Top of LISTED ENTRIES
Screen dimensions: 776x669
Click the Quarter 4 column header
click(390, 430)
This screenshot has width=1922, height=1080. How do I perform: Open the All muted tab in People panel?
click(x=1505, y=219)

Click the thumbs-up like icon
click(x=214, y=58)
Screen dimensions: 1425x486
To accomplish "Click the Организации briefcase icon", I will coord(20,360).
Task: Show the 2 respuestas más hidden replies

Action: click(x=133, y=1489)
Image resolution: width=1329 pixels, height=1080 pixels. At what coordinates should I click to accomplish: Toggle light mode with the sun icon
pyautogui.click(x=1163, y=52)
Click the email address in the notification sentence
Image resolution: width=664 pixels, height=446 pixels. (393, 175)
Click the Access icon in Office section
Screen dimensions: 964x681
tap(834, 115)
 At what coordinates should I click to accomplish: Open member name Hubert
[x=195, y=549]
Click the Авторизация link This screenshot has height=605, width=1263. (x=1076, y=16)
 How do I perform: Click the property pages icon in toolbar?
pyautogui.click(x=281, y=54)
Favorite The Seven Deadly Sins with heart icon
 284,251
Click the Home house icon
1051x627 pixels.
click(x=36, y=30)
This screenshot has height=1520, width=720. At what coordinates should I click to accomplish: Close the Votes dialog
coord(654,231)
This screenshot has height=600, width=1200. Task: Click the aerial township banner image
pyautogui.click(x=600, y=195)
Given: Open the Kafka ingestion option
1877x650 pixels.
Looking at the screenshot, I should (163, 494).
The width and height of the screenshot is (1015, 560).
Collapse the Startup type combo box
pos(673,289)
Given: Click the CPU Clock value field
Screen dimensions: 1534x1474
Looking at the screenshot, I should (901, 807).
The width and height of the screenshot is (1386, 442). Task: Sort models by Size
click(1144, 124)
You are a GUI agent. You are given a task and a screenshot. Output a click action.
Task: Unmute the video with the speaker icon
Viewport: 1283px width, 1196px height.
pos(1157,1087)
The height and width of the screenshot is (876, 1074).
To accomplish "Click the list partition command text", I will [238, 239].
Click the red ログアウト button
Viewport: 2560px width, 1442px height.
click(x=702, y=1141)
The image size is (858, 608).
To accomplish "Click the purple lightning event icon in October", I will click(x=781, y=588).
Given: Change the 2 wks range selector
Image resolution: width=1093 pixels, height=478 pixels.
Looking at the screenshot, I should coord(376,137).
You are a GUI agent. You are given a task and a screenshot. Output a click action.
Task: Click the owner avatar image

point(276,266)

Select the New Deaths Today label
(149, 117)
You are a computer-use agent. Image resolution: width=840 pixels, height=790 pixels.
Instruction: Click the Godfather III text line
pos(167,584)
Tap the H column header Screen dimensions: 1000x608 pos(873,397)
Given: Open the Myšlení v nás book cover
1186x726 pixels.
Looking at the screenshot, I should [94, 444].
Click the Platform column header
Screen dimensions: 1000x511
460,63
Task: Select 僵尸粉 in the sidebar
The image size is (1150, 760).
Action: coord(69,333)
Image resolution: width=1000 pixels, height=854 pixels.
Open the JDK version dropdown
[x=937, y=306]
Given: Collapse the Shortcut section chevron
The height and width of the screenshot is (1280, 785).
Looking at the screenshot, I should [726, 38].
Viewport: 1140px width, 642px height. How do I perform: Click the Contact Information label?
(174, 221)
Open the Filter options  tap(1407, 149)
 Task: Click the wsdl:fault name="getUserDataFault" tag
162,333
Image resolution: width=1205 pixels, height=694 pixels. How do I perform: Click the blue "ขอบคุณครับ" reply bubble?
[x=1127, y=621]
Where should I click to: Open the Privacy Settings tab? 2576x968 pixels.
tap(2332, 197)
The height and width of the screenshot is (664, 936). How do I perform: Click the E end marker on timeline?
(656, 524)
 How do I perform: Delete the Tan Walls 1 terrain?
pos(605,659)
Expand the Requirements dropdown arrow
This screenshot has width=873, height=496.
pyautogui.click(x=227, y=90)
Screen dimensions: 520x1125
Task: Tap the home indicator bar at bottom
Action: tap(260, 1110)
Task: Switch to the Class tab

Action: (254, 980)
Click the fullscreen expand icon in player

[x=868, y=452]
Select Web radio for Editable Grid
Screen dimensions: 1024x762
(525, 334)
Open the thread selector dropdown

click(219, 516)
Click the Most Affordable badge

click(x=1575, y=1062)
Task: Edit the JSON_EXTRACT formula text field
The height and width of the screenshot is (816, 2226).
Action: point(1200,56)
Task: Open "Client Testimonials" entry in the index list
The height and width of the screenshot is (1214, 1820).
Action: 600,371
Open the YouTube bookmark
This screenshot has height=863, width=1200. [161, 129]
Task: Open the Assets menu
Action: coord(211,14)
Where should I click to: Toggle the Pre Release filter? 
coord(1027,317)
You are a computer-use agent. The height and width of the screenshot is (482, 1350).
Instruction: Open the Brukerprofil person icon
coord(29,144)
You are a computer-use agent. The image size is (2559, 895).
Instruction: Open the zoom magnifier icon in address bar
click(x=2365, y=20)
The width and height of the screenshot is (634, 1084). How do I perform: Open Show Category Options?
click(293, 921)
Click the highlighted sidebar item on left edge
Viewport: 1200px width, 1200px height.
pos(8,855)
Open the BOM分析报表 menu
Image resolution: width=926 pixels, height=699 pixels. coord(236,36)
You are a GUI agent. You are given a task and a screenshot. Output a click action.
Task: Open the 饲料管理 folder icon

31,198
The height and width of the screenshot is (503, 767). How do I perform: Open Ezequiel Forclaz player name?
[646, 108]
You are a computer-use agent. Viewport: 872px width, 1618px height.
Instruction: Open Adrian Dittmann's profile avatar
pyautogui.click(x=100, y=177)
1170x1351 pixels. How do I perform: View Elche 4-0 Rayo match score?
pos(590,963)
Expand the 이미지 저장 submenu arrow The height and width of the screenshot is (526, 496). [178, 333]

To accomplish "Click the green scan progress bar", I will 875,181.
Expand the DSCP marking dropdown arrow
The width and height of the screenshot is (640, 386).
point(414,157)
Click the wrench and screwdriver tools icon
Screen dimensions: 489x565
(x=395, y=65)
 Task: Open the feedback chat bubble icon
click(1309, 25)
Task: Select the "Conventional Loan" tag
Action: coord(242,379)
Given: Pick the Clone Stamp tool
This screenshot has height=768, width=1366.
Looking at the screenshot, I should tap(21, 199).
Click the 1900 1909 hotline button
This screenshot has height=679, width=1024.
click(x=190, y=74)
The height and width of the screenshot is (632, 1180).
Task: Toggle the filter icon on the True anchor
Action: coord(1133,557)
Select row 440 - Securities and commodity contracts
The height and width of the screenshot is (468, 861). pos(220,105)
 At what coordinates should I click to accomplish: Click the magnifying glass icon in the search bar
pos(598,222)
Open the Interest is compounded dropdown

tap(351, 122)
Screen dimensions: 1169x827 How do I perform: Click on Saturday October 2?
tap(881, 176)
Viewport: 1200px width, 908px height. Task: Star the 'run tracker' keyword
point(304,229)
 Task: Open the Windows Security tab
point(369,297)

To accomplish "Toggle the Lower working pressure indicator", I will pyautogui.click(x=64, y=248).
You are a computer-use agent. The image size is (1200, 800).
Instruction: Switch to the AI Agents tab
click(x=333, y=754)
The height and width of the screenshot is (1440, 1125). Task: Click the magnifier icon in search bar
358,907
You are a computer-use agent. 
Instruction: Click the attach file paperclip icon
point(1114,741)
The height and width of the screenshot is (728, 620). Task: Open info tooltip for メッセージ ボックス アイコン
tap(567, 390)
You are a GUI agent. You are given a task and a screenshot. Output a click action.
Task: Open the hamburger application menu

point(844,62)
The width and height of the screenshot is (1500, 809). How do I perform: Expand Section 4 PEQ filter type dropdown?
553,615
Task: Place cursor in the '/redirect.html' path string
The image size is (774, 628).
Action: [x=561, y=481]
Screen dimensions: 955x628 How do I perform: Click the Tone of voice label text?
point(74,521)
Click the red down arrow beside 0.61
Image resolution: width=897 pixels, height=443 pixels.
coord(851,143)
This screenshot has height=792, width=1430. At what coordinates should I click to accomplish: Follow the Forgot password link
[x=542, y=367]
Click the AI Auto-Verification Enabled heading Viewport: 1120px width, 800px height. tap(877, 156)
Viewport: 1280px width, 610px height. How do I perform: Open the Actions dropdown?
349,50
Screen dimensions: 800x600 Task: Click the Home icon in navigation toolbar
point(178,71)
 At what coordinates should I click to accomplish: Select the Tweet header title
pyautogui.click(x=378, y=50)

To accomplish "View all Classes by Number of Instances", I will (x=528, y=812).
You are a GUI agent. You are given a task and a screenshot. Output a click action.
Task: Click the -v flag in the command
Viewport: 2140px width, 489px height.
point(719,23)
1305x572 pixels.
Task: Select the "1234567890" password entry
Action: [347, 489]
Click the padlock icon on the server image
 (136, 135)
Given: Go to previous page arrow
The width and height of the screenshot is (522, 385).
Bottom of LISTED ENTRIES
Your answer must be an exact transcription of the lines from the one containing "This screenshot has height=792, width=1430." through the last line of the records above, and nothing else.

This screenshot has height=792, width=1430. At what coordinates should I click to accomplish: Follow the Forgot password link
[x=542, y=367]
Click the AI Auto-Verification Enabled heading Viewport: 1120px width, 800px height. tap(877, 156)
Viewport: 1280px width, 610px height. How do I perform: Open the Actions dropdown?
349,50
Screen dimensions: 800x600 Task: Click the Home icon in navigation toolbar
point(178,71)
 At what coordinates should I click to accomplish: Select the Tweet header title
pyautogui.click(x=378, y=50)

To accomplish "View all Classes by Number of Instances", I will (x=528, y=812).
You are a GUI agent. You are given a task and a screenshot. Output a click action.
Task: Click the -v flag in the command
Viewport: 2140px width, 489px height.
point(719,23)
1305x572 pixels.
Task: Select the "1234567890" password entry
Action: [347, 489]
Click the padlock icon on the server image
 (136, 135)
Given: Go to previous page arrow
The width and height of the screenshot is (522, 385).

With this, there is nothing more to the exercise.